→ **Directions for this task**
Gather every line below where "Switch" appears.

(Excerpts from a dataset)
[Start of Attachment]

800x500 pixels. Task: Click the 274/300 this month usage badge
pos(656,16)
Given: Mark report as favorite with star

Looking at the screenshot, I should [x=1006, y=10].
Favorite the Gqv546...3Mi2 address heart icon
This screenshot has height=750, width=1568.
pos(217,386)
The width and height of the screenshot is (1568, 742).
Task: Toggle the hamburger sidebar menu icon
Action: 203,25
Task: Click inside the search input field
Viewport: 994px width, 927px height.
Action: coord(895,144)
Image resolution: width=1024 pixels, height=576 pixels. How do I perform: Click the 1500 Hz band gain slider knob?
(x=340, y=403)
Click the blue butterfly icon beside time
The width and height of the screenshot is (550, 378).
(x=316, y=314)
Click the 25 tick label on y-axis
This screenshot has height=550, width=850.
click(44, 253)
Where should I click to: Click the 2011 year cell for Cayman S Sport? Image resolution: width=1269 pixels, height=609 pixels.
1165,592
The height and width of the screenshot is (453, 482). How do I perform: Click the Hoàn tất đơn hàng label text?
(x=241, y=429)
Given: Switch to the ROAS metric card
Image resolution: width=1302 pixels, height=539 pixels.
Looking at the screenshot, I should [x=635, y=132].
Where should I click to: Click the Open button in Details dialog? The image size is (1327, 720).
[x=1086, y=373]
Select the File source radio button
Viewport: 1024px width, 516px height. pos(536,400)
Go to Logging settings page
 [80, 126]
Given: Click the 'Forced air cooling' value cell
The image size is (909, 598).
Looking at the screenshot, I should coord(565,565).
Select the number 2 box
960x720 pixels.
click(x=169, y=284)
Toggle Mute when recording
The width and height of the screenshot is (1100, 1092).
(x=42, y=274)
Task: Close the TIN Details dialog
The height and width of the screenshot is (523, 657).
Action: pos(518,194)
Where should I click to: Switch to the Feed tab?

[End of Attachment]

→ **Exercise response**
Given: Switch to the ROAS metric card
Where should I click to: Switch to the Feed tab?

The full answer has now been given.